Oligodendrocytes myelinating glutamatergic but not interneurons. Credit: Plos Biology
A major question regarding how axons acquire a coat of myelin, is the role of spiking activity. It is known that in culture systems oligodendroctyes will at least try to wrap anything that feels like an axon—even dead axons and artificial tubes. As axons acquire additional layers of myelin they conduct signals faster, and presumably become more efficient. It would therefore seem logical that the nervous system should apportion the most myelin to those neurons that are seeing the greatest activity. In that way the brain gets the most bang for its buck, energetically speaking. A new study in PLOS Biology suggests that while myelination is in many cases activity-independent at first, neurons can significantly ramp things up by flipping various molecular switches, one which appears to be Neuregulin (NRG).
Recreating the process of myelination in culture can be difficult to get right. One recipe that works well is to use embryonic dorsal root ganglion neurons from rats, grow them for two weeks, and then plate post-natal oligodendrocyte precurser cells (OCPs) on top of them. With this kind of setup, cells can be patch-clamped to record and control their electrical activity. Using this protocol, and various pharmacological manipulations, the researchers were able to show that the activity-dependent mode of myelination was acting through NMDA receptors on the oligodendrocytes.
When the cultured neurons were spiking, their axons puffed glutamate through whatever release machinery was available to them at that stage of development. The researches measured a sixfold increase of NMDA receptor currents in the oligodendrocytes under these conditions. This was correlated with a significant increase in the expression of myelin basic proteins, which reflected increased myelination. These results were all neat and tidy, but a larger problem lurked behind the scenes. Numerous other studies had shown conflicting results with regards to spiking activity and NMDA receptor activation on myelination. In several studies, there was no effect at all.
Of course we know there is no real conflict here—rats don’t seem to be seizing up mid-stride—we just don’t have the whole picture yet. The resolution to this paradox that the researchers provide, is that there are two modes of myleination with neuregulin controlling the transition. Previous studies have shown that this NRG increases the expression of NMDA receptor subunits, at least in neurons. When the researchers looked into it, they found that the sensitization by NRG was the reason for the sixfold NMDA current increase in oligodendrocytes. If NRG is causing myelination to become NMDA receptor dependent, many of the experimental conflicts in the literature evaporate.
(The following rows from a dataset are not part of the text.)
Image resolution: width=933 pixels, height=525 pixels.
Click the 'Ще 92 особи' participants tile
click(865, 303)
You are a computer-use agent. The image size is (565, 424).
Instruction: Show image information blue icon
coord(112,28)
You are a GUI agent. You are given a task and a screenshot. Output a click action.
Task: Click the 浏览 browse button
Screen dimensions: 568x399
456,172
Much remains to be discovered as far as how myelination happens at all. Chemical switches are nice to know about, but without an understanding of how they translate to actual physical mechanisms, we are really no further along. One recent idea put forward is that certain kinds of phase transitions are exploited to drive myelination. If such phase transitions are happening, one question might be, in what direction does myelination tend to occur both within an axon segment, and down the entire extent of the axon?
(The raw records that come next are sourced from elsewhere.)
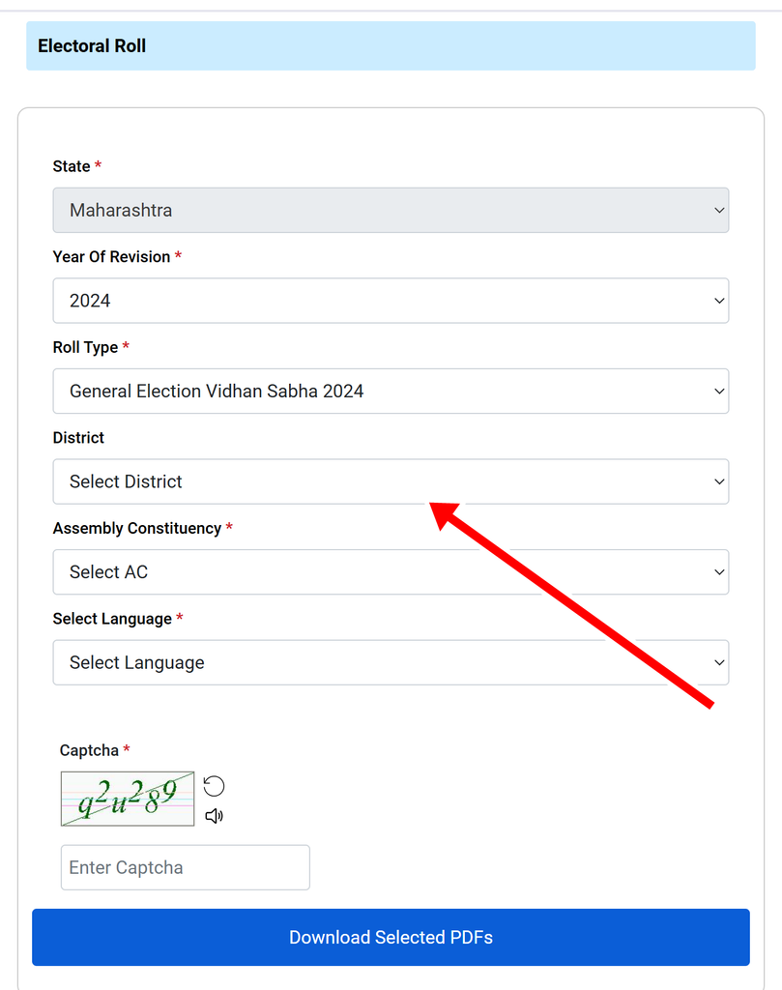Expand the Select Language dropdown
This screenshot has width=782, height=990.
(x=391, y=662)
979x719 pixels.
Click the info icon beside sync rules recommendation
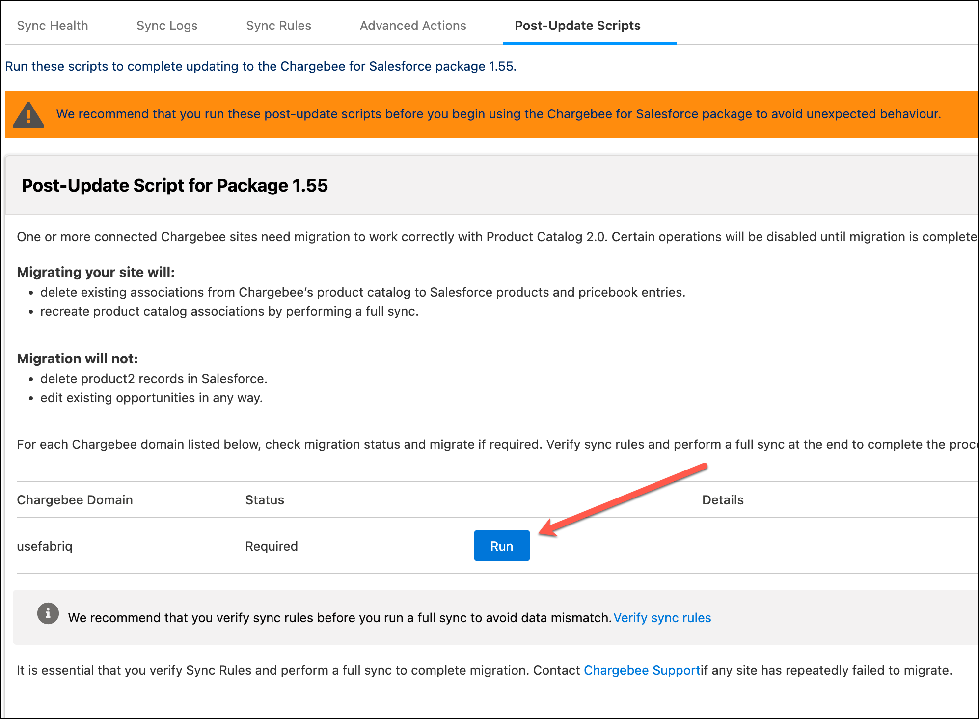click(48, 613)
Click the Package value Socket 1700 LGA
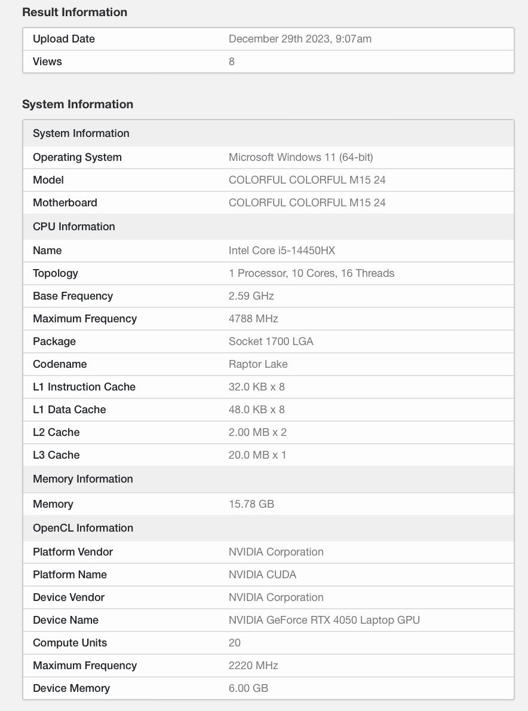 (271, 341)
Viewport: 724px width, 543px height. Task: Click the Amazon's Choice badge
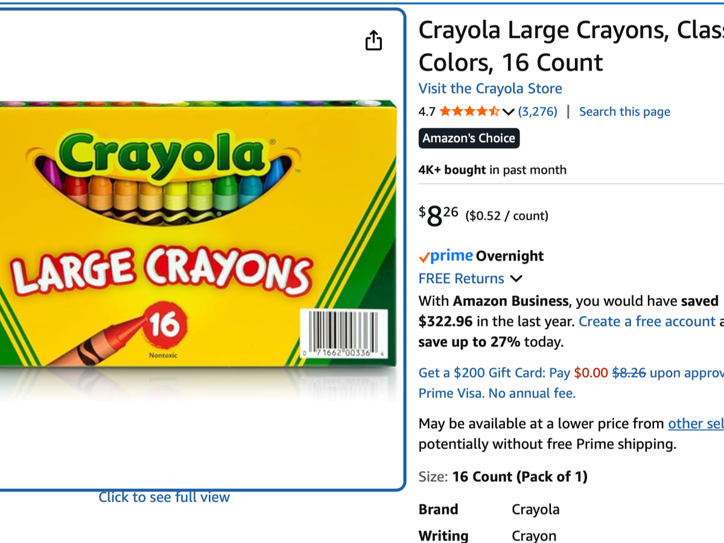click(x=469, y=138)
Spikes in axons would clearly provide some directionality to myelination, and may even provide some of the forcing. The brain, especially in development, is a touchy-feely place with direct sensing often acting as a prelude to more intimate chemical exchanges. Receptor-mediated events surely happen all the time, but when introduced via cytonemes, cilia, or plain old pseudopods, they can be made more likely, and more likely to last.
Myelination is essential for rapid impulse conduction in the CNS, but what determines whether an individual axon becomes myelinated remains unknown. Here we show, using a myelinating coculture system, that there are two distinct modes of myelination, one that is independent of neuronal activity and glutamate release and another that depends on neuronal action potentials releasing glutamate to activate NMDA receptors on oligodendrocyte lineage cells. Neuregulin switches oligodendrocytes from the activity-independent to the activity-dependent mode of myelination by increasing NMDA receptor currents in oligodendrocyte lineage cells 6-fold. With neuregulin present myelination is accelerated and increased, and NMDA receptor block reduces myelination to far below its level without neuregulin. Thus, a neuregulin-controlled switch enhances the myelination of active axons. In vivo, we demonstrate that remyelination after white matter damage is NMDA receptor-dependent. These data resolve controversies over the signalling regulating myelination and suggest novel roles for neuregulin in schizophrenia and in remyelination after white matter damage.